New and Selected Essays

by Bruce Berger

Pub Date: March 12th, 2019
ISBN: 978-0-374-22057-0
Publisher: Farrar, Straus and Giroux

A collection of essays set in the deserts of the southwestern United States and northwestern Mexico.

When he hits the mark, there are few living writers more at home in desert country than Berger (The End of the Sherry, 2014, etc.), at least since the passing of Edward Abbey and Charles Bowden. Hit the mark he does here, and often, as with a longish early essay on the memories shaped by arriving in Phoenix at the age of 8, at the very beginning of the postwar boom, and experiencing over the years the profound changes that have taken place there—changes that have played out in the big picture but also in the vegetation around his family home, marked by the arrival of Audubon’s warblers in the metropolis, pecking away at the bottom of drained irrigation canals.
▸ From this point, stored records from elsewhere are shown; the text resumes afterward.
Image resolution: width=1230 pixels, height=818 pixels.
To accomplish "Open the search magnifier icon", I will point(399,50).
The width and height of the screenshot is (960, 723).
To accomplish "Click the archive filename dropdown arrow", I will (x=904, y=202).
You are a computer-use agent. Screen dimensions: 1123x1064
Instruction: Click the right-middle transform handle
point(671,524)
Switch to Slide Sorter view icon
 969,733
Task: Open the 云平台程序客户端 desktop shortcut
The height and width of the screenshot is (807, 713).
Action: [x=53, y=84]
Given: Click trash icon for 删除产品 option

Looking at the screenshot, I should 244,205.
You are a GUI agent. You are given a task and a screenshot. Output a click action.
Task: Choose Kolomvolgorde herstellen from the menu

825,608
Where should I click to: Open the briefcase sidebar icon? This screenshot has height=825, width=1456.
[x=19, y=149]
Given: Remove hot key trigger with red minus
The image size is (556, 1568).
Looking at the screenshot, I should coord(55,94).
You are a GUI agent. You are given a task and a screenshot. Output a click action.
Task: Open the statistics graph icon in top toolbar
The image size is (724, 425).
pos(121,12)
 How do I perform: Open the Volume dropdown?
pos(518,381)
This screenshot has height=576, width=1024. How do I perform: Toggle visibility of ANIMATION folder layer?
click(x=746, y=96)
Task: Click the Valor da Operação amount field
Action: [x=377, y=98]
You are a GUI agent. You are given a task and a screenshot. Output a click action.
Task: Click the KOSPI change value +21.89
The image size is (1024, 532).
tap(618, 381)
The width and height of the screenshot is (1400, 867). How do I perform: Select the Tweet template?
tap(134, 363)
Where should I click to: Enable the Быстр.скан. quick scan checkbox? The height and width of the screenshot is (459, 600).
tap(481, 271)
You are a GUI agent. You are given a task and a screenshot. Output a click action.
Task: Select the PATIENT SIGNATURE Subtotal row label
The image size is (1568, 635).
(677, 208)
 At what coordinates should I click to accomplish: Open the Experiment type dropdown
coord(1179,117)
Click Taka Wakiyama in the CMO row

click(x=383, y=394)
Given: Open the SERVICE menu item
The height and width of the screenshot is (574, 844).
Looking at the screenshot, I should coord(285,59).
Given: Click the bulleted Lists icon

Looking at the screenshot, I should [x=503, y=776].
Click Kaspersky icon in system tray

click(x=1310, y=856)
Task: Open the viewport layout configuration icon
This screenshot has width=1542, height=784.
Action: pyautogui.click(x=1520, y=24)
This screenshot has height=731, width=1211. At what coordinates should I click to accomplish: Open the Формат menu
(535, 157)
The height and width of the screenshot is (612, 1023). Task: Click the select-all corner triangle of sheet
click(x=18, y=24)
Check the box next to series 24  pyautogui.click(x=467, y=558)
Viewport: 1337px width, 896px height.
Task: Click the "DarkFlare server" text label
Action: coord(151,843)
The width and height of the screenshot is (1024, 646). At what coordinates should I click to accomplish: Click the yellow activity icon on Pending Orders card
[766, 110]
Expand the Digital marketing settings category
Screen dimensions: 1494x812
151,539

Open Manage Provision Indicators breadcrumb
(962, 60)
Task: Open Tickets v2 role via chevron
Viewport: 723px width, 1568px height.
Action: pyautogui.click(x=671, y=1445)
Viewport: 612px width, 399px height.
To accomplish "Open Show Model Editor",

The author’s affectionate portrait of one of the strangely brilliant hermits that the desert seems to breed—this one a fellow who somehow had divined the presence of mountains on Venus before NASA got there—is a hallmark of generously diplomatic writing. Sure, the guy was a little sundazed, but he was on to something, too: “Slight, bespectacled, pencil and Kleenex stuck in his pocket, jeans rolled over his boots, he looked like a professor gone to seed.” At times, however, Berger strives a little too hard for literary effect, as when he writes of an unfortunately pruned desert willow, “it looked like an angst-ridden prop from Waiting for Godot,” and when he opines that Spanish is “a language raucous as the desert birds,” which takes some of the fine polish off an otherwise unobjectionable piece in which Edna St. Vincent Millay and Willa Cather figure. Throughout, however, one gets the sense that Berger would be a welcome presence at a desert campfire, spinning sometimes-improbable but well-formed tales.

Abbey and Bowden did it better, but many of Berger’s essays in this loose-knit collection are pleasures to read.